-- BEGIN SUPPLIED DATA --

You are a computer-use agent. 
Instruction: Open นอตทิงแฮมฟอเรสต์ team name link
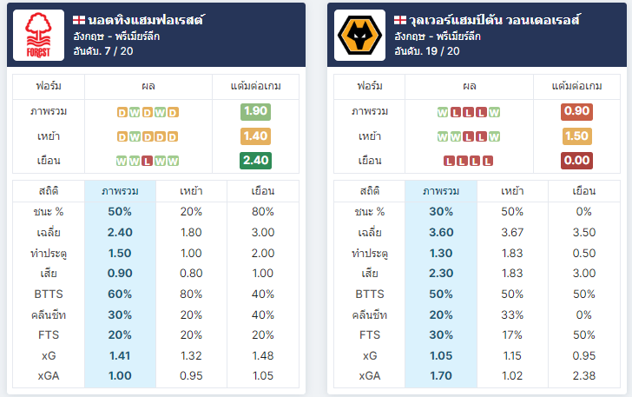coord(147,20)
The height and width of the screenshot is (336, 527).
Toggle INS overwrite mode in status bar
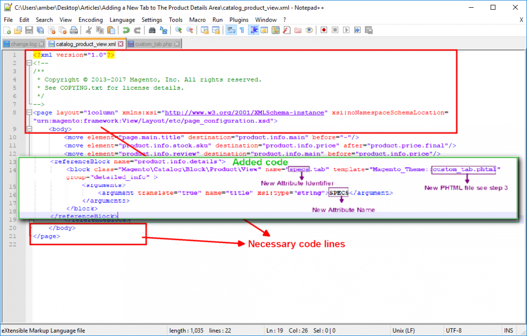(508, 330)
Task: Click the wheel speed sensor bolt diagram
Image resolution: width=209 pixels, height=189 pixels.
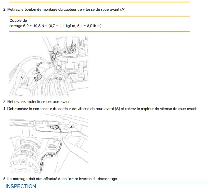Action: [49, 66]
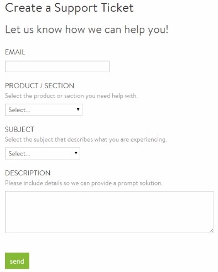The image size is (218, 272).
Task: Click the word 'send' on the green button
Action: point(17,261)
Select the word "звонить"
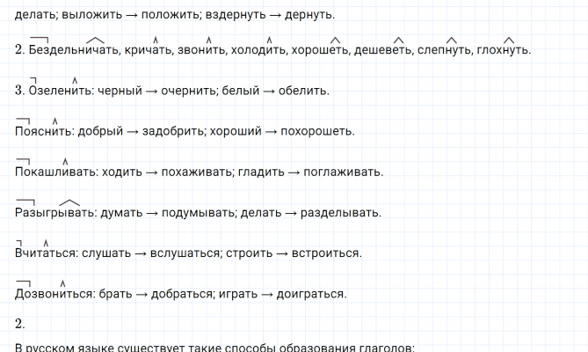This screenshot has height=352, width=588. coord(202,50)
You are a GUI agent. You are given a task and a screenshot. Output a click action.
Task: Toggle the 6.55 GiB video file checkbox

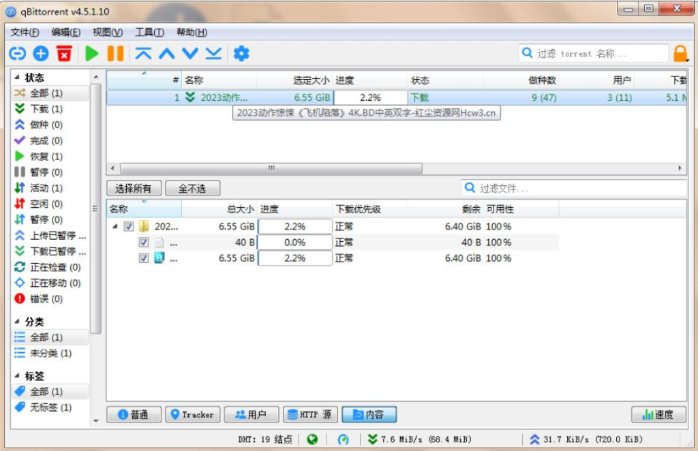(x=144, y=258)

-- END SUPPLIED DATA --

Transcribe the stretch of the listing from the line containing "The height and" through the line containing "Action: point(17,261)", leaving out the pictures.

EXPECTED OUTPUT
The height and width of the screenshot is (336, 527).
Toggle INS overwrite mode in status bar
(508, 330)
Task: Click the wheel speed sensor bolt diagram
Image resolution: width=209 pixels, height=189 pixels.
Action: [49, 66]
The image size is (218, 272).
Task: Click the word 'send' on the green button
Action: point(17,261)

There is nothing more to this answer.